(Exercise data)

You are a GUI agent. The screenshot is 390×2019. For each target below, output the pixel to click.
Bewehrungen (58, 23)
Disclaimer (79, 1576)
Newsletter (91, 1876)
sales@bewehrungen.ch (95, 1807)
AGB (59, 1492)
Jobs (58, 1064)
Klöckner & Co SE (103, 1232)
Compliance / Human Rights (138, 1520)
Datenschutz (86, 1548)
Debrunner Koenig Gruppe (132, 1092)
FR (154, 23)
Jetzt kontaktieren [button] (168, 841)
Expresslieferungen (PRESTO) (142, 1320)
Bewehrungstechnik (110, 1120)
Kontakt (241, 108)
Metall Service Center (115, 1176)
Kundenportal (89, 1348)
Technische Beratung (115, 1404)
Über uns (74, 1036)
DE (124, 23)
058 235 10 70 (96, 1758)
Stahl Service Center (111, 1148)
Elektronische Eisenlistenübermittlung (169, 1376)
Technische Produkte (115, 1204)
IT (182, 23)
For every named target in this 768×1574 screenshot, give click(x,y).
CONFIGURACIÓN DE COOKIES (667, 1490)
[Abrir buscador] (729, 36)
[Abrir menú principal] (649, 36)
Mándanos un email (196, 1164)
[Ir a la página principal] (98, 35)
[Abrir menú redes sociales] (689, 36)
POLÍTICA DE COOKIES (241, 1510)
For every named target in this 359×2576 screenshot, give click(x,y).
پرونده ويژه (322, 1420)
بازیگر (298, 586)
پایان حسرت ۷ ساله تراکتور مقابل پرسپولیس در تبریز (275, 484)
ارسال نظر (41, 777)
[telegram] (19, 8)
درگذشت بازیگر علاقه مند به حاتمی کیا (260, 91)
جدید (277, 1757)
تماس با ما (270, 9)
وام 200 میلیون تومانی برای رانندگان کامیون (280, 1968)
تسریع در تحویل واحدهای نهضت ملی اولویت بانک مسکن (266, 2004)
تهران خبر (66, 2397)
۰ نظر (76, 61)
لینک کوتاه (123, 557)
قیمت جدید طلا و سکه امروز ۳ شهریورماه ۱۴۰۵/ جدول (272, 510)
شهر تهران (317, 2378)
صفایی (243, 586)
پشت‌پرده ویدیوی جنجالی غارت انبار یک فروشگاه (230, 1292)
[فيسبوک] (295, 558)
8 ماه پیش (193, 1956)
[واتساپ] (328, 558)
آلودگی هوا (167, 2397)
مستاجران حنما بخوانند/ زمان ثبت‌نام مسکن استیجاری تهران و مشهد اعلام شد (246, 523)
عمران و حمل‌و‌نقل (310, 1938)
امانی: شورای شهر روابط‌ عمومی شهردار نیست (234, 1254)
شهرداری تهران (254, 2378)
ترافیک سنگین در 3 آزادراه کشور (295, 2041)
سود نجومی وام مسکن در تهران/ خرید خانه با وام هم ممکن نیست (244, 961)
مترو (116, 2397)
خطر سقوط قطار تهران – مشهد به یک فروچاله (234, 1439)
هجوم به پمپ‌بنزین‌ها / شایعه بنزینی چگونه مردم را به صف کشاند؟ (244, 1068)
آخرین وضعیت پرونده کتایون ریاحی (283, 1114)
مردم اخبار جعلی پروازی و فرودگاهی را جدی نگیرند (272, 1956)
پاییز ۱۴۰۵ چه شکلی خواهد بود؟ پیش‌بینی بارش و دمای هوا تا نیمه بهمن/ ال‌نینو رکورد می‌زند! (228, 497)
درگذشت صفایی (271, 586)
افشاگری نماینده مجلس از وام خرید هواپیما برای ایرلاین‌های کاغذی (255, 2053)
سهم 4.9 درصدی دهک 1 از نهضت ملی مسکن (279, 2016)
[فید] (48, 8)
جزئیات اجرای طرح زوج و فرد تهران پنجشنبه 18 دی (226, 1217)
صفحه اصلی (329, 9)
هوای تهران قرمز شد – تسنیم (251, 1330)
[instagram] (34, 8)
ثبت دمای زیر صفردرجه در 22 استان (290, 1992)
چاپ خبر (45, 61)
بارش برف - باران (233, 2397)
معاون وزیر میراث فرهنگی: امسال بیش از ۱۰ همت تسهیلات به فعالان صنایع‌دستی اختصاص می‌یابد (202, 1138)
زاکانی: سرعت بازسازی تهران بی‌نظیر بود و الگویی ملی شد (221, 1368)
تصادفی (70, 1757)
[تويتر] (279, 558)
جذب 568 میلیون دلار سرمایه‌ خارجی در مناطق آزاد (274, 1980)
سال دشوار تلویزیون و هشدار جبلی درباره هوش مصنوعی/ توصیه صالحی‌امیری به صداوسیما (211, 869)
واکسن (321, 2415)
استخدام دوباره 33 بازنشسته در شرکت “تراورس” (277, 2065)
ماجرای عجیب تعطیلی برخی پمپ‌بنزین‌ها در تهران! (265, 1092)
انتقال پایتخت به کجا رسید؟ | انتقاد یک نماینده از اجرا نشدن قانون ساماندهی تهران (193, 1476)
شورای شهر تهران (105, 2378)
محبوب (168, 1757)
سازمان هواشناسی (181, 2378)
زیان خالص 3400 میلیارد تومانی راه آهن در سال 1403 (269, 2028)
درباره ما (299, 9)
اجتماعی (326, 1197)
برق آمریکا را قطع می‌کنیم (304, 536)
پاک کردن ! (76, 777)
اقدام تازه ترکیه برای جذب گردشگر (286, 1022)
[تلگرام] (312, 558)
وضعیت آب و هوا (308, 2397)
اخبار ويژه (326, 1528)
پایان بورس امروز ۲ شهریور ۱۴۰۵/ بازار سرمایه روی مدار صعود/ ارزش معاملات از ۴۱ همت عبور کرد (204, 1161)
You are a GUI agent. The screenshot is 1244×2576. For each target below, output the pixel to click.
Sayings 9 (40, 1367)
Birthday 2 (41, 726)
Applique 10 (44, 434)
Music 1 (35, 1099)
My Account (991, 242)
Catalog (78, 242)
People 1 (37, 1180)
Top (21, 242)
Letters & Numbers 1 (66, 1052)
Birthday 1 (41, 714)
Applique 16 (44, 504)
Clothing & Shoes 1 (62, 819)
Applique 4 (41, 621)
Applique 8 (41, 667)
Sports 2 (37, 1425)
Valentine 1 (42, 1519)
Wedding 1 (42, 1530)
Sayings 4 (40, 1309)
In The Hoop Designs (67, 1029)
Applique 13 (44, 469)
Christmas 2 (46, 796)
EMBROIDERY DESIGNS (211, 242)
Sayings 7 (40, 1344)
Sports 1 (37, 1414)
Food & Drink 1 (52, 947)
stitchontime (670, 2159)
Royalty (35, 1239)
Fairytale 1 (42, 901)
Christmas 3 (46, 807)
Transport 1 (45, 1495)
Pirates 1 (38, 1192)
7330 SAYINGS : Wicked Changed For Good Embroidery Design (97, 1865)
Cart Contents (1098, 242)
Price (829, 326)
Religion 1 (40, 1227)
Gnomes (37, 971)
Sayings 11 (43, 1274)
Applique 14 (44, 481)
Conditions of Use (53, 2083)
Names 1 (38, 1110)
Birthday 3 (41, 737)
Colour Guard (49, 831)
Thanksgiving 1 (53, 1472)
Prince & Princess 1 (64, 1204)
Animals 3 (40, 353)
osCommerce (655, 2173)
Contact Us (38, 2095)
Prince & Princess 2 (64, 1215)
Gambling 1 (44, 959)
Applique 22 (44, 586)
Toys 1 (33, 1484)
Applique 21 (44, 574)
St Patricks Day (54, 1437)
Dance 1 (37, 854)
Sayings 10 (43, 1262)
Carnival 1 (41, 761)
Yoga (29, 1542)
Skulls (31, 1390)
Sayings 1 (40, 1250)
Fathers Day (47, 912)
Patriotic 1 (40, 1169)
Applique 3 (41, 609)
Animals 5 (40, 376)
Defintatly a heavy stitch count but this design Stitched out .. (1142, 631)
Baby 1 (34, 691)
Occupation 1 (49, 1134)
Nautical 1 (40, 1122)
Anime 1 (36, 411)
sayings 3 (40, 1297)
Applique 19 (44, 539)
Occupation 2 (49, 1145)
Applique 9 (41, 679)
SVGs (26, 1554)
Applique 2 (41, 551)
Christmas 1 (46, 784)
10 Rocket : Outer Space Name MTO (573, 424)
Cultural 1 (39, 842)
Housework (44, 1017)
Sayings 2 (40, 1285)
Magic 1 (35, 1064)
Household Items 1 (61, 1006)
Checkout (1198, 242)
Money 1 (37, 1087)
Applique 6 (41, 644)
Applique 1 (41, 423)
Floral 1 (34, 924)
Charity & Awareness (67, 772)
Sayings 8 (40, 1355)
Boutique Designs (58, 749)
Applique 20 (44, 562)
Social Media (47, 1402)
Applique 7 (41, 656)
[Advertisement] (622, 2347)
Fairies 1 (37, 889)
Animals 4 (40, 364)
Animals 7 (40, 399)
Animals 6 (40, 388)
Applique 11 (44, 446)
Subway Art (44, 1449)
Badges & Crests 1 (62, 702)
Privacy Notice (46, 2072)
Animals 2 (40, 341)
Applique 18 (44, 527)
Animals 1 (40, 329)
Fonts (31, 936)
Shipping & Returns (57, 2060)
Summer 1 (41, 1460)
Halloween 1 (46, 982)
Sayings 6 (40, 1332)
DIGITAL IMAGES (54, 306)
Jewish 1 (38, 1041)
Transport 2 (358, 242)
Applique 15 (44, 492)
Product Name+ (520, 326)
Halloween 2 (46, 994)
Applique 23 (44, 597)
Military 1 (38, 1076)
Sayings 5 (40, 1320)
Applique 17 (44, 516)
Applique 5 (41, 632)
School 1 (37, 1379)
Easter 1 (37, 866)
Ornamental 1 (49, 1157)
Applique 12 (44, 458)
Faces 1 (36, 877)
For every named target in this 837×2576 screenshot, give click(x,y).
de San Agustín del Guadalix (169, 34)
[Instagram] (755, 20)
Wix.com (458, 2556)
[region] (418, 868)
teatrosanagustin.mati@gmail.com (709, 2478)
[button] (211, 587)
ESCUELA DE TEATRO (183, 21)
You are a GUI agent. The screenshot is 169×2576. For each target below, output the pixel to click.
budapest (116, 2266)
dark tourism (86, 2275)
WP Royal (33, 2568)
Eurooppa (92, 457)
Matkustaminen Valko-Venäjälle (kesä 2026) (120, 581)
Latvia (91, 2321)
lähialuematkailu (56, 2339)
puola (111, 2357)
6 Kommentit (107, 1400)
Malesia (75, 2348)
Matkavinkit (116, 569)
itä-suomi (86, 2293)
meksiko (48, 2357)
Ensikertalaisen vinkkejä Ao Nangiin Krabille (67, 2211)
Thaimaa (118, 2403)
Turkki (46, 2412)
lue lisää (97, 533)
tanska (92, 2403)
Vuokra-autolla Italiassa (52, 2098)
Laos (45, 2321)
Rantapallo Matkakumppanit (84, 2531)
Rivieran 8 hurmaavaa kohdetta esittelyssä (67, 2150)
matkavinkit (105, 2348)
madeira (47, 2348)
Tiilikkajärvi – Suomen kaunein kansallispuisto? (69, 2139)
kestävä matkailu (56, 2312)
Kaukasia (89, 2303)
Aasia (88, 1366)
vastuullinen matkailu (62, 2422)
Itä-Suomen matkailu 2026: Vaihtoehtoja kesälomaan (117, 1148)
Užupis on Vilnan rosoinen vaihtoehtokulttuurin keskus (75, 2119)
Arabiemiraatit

(End Exercise data)

### Work to complete:
What lines of the material contain "Prince"? Show them.

### Response:
Prince & Princess 1 (64, 1204)
Prince & Princess 2 (64, 1215)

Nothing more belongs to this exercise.